### Trecho selecionado

Imagine a seguinte situação adaptada:
João e outros comparsas estavam envolvidos em uma
organização criminosa que gerenciava apostas ilegais de jogo do bicho, sendo
suspeitos da prática de diversos crimes.
A polícia instaurou inquérito policial e estava
monitorando o grupo.
Determinado dia, policiais estavam à paisana observando discretamente
o escritório da organização criminosa. João saiu do local e deixou dois sacos
de lixo na lixeira em frente ao prédio.
Os policiais recolheram esses sacos que estavam na via
pública.
Ao analisarem o conteúdo, encontram documentos e listas
que comprovavam as operações da organização, incluindo valores arrecadados com
apostas, premiações e a contabilidade interna do grupo.
O material encontrado nos sacos de lixo foi apreendido,
analisado e anexado ao inquérito policial.
Com base nesses e em outros elementos informativos, o
Ministério Público ofereceu denúncia contra João e outros membros da
organização criminosa.
A denúncia foi recebida.
A defesa de João e dos outros réus impetraram habeas
corpus alegando que a coleta desse lixo foi ilegal, pois não houve autorização
judicial para a apreensão e análise. Eles argumentam que essa ação violou o
direito à privacidade dos investigados e que as provas derivadas obtidas
deveriam ser consideradas nulas.
Para os impetrantes, teria ocorrido uma violação da
expectativa de privacidade dos investigados a respeito do material colhido após
o descarte – o que violaria, em última instância, o direito fundamental à
intimidade.

### Instruções das tarefas
A) No trecho sobre a coleta do lixo, onde João deixou os dois sacos de lixo?
B) Retome o trecho sobre a coleta do lixo e dê continuidade a ele depois da última frase.

### Amostra de dados
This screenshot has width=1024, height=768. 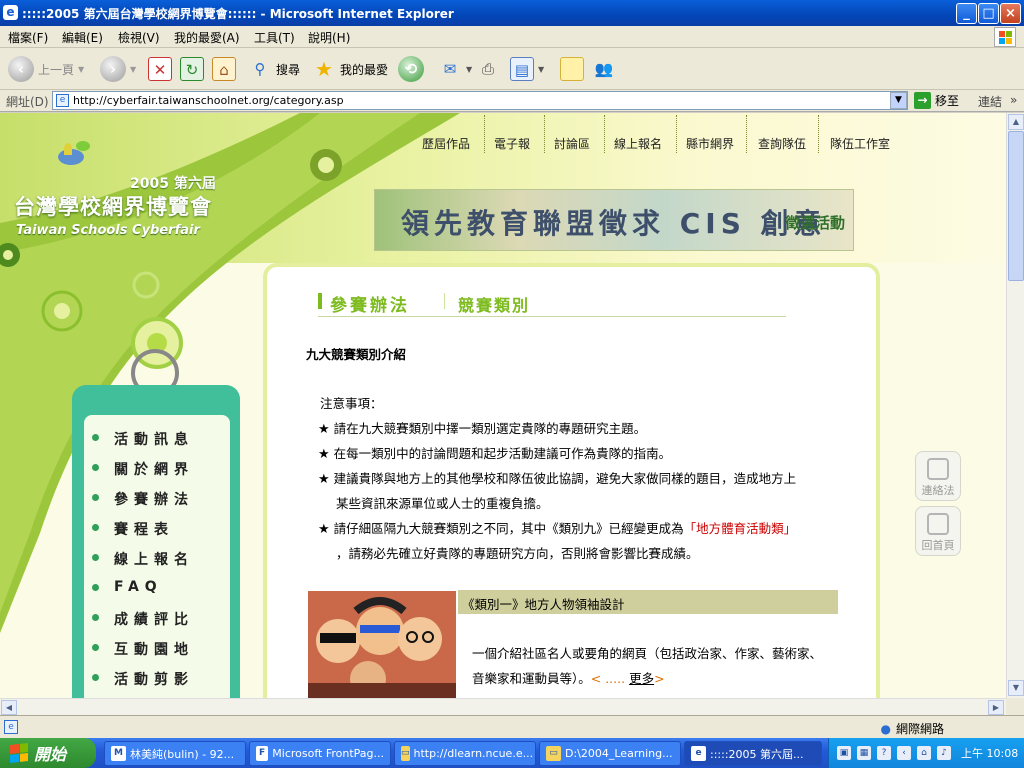 I want to click on sidenav-item-about: 關於網界, so click(x=143, y=469).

### Resultados do exercício
A) Na lixeira em frente ao prédio.

B)
De acordo com a tese veiculada pela defesa, para que a
Polícia Civil acessasse os resíduos sólidos descartados por qualquer pessoa,
ela precisaria de autorização judicial.
Os advogados argumentaram que abrir mão da propriedade
não é o mesmo que abrir mão da privacidade.
Os argumentos dos impetrantes foram acolhidos pelo
STJ?
NÃO.
Todo material, seja ele genético
ou documental, uma vez descartado pelo investigado, sai de sua posse ou domínio
e, portanto, deixa de existir qualquer expectativa de privacidade do
investigado ou possibilidade de se invocar o direito a não colaborar com as
investigações.
No caso, a prova cuja legalidade
é discutida foi colhida em via pública, mais especificamente na calçada do lado
de fora de um dos escritórios utilizados pela organização criminosa que estava
sendo investigada. O descarte dos sacos de lixo foi realizado por um
investigado, não havendo se cogitar em expectativa de privacidade a respeito do
material colhido, dispensando-se autorização judicial para apreensão e análise
do seu conteúdo.
Não se verifica na atuação
policial a chamada pescaria probatória (fishing expedition), pois não se
estava diante de uma investigação indiscriminada, sem objetivo certo ou
declarado. O trabalho de campo já tinha se iniciado, com o mapeamento de
estabelecimentos de fachada, identificação de integrantes e conhecimento do
modo de agir do grupo.
Também não parece ter sido
invertida a lógica das garantias constitucionais, vasculhando-se a intimidade
ou a vida privada dos investigados. A oportunidade apareceu, no momento da
campana policial (toda documentada), com o descarte na rua de material que
poderia ser simples restos de comida, embalagens vazias e papéis sem valor,
como anotações, que se mostraram relevantes e aptas a dar suporte ao que estava
sendo apurado. Não houve nem sequer ingresso no imóvel cuja movimentação estava
se observando. As provas obtidas estavam no lixo.
Dessa forma, é legítima a prova
encontrada no lixo descartado na rua por pessoa apontada como integrante de
grupo criminoso sob investigação e recolhido pela polícia sem autorização
judicial, sem que isso configure pesca probatória (fishing expedition)
ou violação da intimidade.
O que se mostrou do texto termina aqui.